In spite of challenges in a number of export markets, the German motor oil and additive specialist LIQUI MOLY has reported increased sales during the past year. Sales increased slightly by one percent to 421 million euros. “This means we have succeeded in steering our LIQUI MOLY ship through all storms,” said Ernst Prost, LIQUI MOLY business manager.
In the U.S., growth was considerably higher at 21 percent. Here, LIQUI MOLY says it has been particularly successful in the German import car sector because these cars need motor oils officially approved by the car manufacturer. And, this is one of LIQUI MOLY’s strong points, Prost adds.
In the meantime, LIQUI MOLY says growth in its home market in Germany is so strong that further growth is becoming increasingly difficult. Here, turnover stagnated during the past year. “Our locomotive for growth is our export business, which, in the meantime, has reached 60 percent of our total turnover. LIQUI MOLY is sold in over 110 countries. However these also include several countries making headlines as trouble spots: Syria, Iraq, Libya and Ukraine. At one time, Ukraine was one of LIQUI MOLY’s three largest export markets; however, in 2014, the turnover dropped by one-half,” Prost said.
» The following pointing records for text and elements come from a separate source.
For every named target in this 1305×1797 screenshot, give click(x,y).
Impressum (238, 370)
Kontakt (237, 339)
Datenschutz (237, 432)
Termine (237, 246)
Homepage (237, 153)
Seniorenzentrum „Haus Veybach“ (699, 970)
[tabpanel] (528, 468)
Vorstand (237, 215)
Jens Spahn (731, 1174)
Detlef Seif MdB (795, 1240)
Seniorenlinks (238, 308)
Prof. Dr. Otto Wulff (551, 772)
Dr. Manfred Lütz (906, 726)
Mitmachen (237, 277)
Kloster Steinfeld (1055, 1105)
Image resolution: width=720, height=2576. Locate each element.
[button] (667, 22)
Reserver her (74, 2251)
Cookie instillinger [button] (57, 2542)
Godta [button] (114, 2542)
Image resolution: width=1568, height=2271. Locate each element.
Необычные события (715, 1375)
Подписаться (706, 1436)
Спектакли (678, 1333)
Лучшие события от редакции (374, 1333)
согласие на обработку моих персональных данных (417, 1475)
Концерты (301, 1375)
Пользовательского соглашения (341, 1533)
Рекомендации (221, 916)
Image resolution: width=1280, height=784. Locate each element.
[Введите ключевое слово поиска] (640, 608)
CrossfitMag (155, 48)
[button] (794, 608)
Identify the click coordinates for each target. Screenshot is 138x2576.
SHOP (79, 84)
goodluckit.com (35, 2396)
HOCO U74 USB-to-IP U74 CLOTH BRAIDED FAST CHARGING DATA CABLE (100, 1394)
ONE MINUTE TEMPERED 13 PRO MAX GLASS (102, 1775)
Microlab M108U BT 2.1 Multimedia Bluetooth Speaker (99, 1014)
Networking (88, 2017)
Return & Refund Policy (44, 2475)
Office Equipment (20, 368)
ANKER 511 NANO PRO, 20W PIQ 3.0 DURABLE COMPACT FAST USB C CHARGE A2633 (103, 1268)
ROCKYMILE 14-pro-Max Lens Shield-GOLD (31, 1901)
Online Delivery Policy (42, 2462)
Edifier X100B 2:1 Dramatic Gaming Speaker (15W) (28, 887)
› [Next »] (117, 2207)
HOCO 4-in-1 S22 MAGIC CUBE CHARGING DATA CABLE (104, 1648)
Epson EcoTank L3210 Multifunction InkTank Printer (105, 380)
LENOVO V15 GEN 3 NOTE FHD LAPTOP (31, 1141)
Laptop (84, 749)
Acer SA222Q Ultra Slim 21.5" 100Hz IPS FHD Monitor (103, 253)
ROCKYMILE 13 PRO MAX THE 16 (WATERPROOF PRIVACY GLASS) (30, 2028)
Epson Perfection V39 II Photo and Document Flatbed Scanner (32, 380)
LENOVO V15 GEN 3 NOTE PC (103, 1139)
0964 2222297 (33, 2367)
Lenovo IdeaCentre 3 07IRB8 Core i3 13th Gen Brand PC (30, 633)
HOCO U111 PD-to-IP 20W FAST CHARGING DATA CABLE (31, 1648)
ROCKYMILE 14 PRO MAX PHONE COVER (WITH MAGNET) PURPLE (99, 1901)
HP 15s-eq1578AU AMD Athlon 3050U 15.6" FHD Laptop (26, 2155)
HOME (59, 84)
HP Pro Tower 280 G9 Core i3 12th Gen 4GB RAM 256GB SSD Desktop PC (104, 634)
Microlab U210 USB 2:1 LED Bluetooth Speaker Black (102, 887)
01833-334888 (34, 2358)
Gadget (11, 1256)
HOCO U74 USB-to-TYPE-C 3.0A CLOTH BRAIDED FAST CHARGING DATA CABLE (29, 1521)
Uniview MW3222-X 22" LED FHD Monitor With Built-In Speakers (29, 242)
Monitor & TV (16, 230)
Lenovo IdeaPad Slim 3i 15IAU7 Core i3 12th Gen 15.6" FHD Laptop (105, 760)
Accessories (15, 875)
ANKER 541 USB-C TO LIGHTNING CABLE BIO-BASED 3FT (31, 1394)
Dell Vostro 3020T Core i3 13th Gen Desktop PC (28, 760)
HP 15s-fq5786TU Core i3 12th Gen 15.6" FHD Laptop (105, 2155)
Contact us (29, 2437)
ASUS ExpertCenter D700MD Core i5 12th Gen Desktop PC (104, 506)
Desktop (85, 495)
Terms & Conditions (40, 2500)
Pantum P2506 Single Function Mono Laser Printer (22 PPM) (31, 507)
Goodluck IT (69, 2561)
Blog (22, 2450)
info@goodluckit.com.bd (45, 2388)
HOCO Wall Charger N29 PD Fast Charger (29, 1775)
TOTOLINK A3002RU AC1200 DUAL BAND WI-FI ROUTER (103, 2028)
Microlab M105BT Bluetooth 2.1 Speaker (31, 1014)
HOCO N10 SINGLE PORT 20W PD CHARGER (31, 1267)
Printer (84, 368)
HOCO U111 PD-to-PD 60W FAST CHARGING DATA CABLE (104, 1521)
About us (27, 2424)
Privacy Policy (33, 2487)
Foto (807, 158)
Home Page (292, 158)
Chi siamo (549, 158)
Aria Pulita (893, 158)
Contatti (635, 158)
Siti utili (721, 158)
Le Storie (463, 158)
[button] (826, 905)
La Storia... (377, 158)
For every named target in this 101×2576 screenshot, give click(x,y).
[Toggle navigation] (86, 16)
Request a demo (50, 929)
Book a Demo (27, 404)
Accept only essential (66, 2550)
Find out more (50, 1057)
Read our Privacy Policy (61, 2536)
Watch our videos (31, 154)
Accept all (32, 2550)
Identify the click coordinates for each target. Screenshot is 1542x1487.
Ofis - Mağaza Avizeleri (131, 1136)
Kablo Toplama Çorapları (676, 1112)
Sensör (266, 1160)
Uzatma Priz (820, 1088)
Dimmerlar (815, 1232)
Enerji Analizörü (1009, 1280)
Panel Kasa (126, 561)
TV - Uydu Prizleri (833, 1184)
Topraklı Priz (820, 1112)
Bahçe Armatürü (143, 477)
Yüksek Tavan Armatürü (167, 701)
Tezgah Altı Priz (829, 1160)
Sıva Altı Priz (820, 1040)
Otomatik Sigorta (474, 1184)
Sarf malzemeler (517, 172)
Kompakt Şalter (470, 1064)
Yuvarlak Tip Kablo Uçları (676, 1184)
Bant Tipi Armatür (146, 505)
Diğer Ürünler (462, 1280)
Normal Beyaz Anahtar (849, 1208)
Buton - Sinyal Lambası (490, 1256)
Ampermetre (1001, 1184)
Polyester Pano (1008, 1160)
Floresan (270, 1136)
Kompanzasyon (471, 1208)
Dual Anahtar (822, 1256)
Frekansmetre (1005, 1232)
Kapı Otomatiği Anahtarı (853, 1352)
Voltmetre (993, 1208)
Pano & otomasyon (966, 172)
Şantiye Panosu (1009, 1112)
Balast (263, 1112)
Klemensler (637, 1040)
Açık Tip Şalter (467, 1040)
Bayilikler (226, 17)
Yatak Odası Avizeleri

“Compared with the suffering experienced by the people there, this is only a trifle, but, naturally, it has left its tracks in our balance,” Prost added. For this reason the export business was not as strong as planned.
“Failure to meet planning is never good, but turnover without profit is not what we are looking for. We want healthy growth,” he said.
In spite of the reduced growth, LIQUI MOLY has continued to invest in personnel and material. The number of employees increased during the previous year by 50 for a total of 696.
The company is pushing its export business and, in addition to major markets such as the U.S., China and India, is also consciously focusing on smaller countries such as Kazakhstan, Uruguay and Cambodia.
Prost added, “For our major competitors these countries are frequently not lucrative enough, reducing the pressure from competition. But drivers there also want top-of-the-line motor oils from Germany.”